- _OBJETIVO DEL EJERCICIO_: Reformula como CSV de dos columnas, llamadas enunciado y respuesta, el tramo del listado que empieza en la línea que contiene "The width and height of the screenshot is (2315, 1596)." (incluida) y llega hasta el final del listado. Cada texto va en una fila con su respuesta, cada valor en un solo campo entre comillas y los saltos de línea sustituidos por espacios.

- _Datos recopilados_:
□ □ □ □ □ □ □

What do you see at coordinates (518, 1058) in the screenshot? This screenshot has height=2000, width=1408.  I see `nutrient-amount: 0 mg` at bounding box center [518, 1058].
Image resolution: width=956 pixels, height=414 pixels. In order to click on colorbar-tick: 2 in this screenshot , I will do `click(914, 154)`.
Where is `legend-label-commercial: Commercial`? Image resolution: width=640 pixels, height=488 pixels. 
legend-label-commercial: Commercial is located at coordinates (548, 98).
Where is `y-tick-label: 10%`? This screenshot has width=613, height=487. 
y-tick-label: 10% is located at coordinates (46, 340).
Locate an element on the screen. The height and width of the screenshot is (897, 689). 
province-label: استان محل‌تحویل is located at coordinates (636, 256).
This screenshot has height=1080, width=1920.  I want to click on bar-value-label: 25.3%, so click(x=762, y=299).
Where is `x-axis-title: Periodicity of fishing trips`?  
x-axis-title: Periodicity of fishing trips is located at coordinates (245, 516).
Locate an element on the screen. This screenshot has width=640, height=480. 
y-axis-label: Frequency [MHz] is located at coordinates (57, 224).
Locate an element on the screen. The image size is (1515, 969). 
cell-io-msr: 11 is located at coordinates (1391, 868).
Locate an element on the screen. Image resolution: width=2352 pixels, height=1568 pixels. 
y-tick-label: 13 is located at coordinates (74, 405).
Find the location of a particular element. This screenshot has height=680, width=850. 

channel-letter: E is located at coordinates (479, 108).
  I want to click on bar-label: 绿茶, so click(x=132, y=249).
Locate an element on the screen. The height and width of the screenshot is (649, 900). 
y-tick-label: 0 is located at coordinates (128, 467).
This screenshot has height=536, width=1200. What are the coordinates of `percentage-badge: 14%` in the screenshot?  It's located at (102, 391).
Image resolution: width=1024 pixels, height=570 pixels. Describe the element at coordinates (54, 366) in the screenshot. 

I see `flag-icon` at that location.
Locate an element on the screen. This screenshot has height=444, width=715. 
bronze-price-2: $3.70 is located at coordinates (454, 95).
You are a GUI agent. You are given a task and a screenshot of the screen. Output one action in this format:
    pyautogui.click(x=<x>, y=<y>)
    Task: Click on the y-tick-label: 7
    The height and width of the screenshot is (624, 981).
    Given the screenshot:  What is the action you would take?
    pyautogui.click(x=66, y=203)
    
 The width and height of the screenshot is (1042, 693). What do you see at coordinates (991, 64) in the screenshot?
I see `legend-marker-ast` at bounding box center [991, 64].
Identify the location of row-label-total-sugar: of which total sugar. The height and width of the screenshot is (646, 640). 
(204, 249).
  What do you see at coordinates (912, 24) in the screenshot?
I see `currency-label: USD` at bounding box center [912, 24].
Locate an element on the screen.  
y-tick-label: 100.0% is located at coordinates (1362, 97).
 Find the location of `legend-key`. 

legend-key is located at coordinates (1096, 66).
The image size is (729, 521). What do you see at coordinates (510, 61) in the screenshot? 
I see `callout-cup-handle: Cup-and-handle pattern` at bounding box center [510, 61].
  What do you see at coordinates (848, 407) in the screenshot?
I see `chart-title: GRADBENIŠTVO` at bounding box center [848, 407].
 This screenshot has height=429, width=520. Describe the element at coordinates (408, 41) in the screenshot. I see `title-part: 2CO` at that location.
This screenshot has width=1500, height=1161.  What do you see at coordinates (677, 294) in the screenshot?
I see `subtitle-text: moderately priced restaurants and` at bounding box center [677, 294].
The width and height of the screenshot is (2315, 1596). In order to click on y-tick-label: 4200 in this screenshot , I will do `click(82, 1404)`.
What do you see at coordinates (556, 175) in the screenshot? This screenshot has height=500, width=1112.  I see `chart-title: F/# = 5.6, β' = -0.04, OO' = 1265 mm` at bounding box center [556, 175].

□ □ □ □ □ □ □

- _RESPUESTA ESCRITA_:
enunciado,respuesta
"The width and height of the screenshot is (2315, 1596). In order to click on y-tick-label: 4200 in this screenshot",", I will do `click(82, 1404)`."
"What do you see at coordinates (556, 175) in the screenshot? This screenshot has height=500, width=1112.","I see `chart-title: F/# = 5.6, β' = -0.04, OO' = 1265 mm` at bounding box center [556, 175]."